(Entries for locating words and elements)
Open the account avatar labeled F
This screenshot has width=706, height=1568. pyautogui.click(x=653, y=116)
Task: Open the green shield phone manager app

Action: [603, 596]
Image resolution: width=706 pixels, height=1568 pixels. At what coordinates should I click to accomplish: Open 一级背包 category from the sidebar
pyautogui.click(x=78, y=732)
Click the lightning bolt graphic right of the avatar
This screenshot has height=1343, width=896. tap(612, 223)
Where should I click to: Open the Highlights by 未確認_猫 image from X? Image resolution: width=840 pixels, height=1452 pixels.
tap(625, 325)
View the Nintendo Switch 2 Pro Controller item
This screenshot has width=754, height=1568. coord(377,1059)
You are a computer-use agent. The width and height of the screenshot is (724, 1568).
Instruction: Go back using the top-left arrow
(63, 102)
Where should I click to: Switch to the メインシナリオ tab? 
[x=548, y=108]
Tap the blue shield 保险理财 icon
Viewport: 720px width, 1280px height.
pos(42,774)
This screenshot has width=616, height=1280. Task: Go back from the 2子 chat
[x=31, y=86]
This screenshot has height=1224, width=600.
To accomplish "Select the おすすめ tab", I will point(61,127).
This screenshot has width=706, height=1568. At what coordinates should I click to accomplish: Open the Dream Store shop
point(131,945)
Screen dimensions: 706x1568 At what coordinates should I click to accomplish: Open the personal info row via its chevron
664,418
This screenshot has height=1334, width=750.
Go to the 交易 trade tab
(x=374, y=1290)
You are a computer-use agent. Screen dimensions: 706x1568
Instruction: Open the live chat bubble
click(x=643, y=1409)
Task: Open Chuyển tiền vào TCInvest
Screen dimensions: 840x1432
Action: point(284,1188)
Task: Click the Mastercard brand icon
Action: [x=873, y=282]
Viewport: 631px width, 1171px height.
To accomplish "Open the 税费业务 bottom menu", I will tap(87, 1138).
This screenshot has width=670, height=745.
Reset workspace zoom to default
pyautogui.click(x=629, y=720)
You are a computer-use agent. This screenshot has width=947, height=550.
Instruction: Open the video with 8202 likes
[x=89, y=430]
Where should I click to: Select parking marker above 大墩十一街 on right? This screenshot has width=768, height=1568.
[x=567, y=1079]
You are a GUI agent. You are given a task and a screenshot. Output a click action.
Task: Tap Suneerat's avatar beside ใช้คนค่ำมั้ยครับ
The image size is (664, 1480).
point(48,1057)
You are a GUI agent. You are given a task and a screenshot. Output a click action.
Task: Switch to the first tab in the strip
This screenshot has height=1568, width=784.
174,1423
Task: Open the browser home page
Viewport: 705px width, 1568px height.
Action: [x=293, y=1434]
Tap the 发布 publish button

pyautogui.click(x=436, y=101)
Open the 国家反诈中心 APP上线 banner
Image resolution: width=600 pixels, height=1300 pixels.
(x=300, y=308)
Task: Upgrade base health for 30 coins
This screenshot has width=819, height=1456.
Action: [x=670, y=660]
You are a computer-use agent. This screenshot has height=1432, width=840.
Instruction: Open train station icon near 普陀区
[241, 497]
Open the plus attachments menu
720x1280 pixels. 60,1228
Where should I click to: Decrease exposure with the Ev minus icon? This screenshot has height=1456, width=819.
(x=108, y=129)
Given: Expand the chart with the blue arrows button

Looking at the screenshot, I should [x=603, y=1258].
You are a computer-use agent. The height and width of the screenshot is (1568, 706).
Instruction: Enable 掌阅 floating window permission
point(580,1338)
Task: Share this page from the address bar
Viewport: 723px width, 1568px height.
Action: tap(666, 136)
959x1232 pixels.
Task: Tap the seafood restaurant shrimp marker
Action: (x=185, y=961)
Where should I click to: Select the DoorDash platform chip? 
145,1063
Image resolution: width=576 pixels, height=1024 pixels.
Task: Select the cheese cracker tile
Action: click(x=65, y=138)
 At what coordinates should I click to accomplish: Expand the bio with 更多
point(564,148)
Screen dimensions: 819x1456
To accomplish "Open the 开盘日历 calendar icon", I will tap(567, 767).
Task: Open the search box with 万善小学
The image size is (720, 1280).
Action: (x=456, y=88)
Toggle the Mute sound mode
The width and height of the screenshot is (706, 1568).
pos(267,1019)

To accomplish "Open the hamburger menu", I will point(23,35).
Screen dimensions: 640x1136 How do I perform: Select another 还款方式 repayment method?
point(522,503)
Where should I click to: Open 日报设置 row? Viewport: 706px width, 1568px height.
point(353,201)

-- WORK INSTRUCTIONS --
Convert the records above into a JSON list of strings, with each line as its own string and blank lines omitted.

-- WRITTEN SOLUTION --
[
  "Open the account avatar labeled F",
  "This screenshot has width=706, height=1568. pyautogui.click(x=653, y=116)",
  "Task: Open the green shield phone manager app",
  "Action: [603, 596]",
  "Image resolution: width=706 pixels, height=1568 pixels. At what coordinates should I click to accomplish: Open 一级背包 category from the sidebar",
  "pyautogui.click(x=78, y=732)",
  "Click the lightning bolt graphic right of the avatar",
  "This screenshot has height=1343, width=896. tap(612, 223)",
  "Where should I click to: Open the Highlights by 未確認_猫 image from X? Image resolution: width=840 pixels, height=1452 pixels.",
  "tap(625, 325)",
  "View the Nintendo Switch 2 Pro Controller item",
  "This screenshot has width=754, height=1568. coord(377,1059)",
  "You are a computer-use agent. The width and height of the screenshot is (724, 1568).",
  "Instruction: Go back using the top-left arrow",
  "(63, 102)",
  "Where should I click to: Switch to the メインシナリオ tab? ",
  "[x=548, y=108]",
  "Tap the blue shield 保险理财 icon",
  "Viewport: 720px width, 1280px height.",
  "pos(42,774)",
  "This screenshot has width=616, height=1280. Task: Go back from the 2子 chat",
  "[x=31, y=86]",
  "This screenshot has height=1224, width=600.",
  "To accomplish \"Select the おすすめ tab\", I will point(61,127).",
  "This screenshot has width=706, height=1568. At what coordinates should I click to accomplish: Open the Dream Store shop",
  "point(131,945)",
  "Screen dimensions: 706x1568 At what coordinates should I click to accomplish: Open the personal info row via its chevron",
  "664,418",
  "This screenshot has height=1334, width=750.",
  "Go to the 交易 trade tab",
  "(x=374, y=1290)",
  "You are a computer-use agent. Screen dimensions: 706x1568",
  "Instruction: Open the live chat bubble",
  "click(x=643, y=1409)",
  "Task: Open Chuyển tiền vào TCInvest",
  "Screen dimensions: 840x1432",
  "Action: point(284,1188)",
  "Task: Click the Mastercard brand icon",
  "Action: [x=873, y=282]",
  "Viewport: 631px width, 1171px height.",
  "To accomplish \"Open the 税费业务 bottom menu\", I will tap(87, 1138).",
  "This screenshot has width=670, height=745.",
  "Reset workspace zoom to default",
  "pyautogui.click(x=629, y=720)",
  "You are a computer-use agent. This screenshot has width=947, height=550.",
  "Instruction: Open the video with 8202 likes",
  "[x=89, y=430]",
  "Where should I click to: Select parking marker above 大墩十一街 on right? This screenshot has width=768, height=1568.",
  "[x=567, y=1079]",
  "You are a GUI agent. You are given a task and a screenshot. Output a click action.",
  "Task: Tap Suneerat's avatar beside ใช้คนค่ำมั้ยครับ",
  "The image size is (664, 1480).",
  "point(48,1057)",
  "You are a GUI agent. You are given a task and a screenshot. Output a click action.",
  "Task: Switch to the first tab in the strip",
  "This screenshot has height=1568, width=784.",
  "174,1423",
  "Task: Open the browser home page",
  "Viewport: 705px width, 1568px height.",
  "Action: [x=293, y=1434]",
  "Tap the 发布 publish button",
  "pyautogui.click(x=436, y=101)",
  "Open the 国家反诈中心 APP上线 banner",
  "Image resolution: width=600 pixels, height=1300 pixels.",
  "(x=300, y=308)",
  "Task: Upgrade base health for 30 coins",
  "This screenshot has width=819, height=1456.",
  "Action: [x=670, y=660]",
  "You are a computer-use agent. This screenshot has height=1432, width=840.",
  "Instruction: Open train station icon near 普陀区",
  "[241, 497]",
  "Open the plus attachments menu",
  "720x1280 pixels. 60,1228",
  "Where should I click to: Decrease exposure with the Ev minus icon? This screenshot has height=1456, width=819.",
  "(x=108, y=129)",
  "Given: Expand the chart with the blue arrows button",
  "Looking at the screenshot, I should [x=603, y=1258].",
  "You are a computer-use agent. The height and width of the screenshot is (1568, 706).",
  "Instruction: Enable 掌阅 floating window permission",
  "point(580,1338)",
  "Task: Share this page from the address bar",
  "Viewport: 723px width, 1568px height.",
  "Action: tap(666, 136)",
  "959x1232 pixels.",
  "Task: Tap the seafood restaurant shrimp marker",
  "Action: (x=185, y=961)",
  "Where should I click to: Select the DoorDash platform chip? ",
  "145,1063",
  "Image resolution: width=576 pixels, height=1024 pixels.",
  "Task: Select the cheese cracker tile",
  "Action: click(x=65, y=138)",
  " At what coordinates should I click to accomplish: Expand the bio with 更多",
  "point(564,148)",
  "Screen dimensions: 819x1456",
  "To accomplish \"Open the 开盘日历 calendar icon\", I will tap(567, 767).",
  "Task: Open the search box with 万善小学",
  "The image size is (720, 1280).",
  "Action: (x=456, y=88)",
  "Toggle the Mute sound mode",
  "The width and height of the screenshot is (706, 1568).",
  "pos(267,1019)",
  "To accomplish \"Open the hamburger menu\", I will point(23,35).",
  "Screen dimensions: 640x1136 How do I perform: Select another 还款方式 repayment method?",
  "point(522,503)",
  "Where should I click to: Open 日报设置 row? Viewport: 706px width, 1568px height.",
  "point(353,201)"
]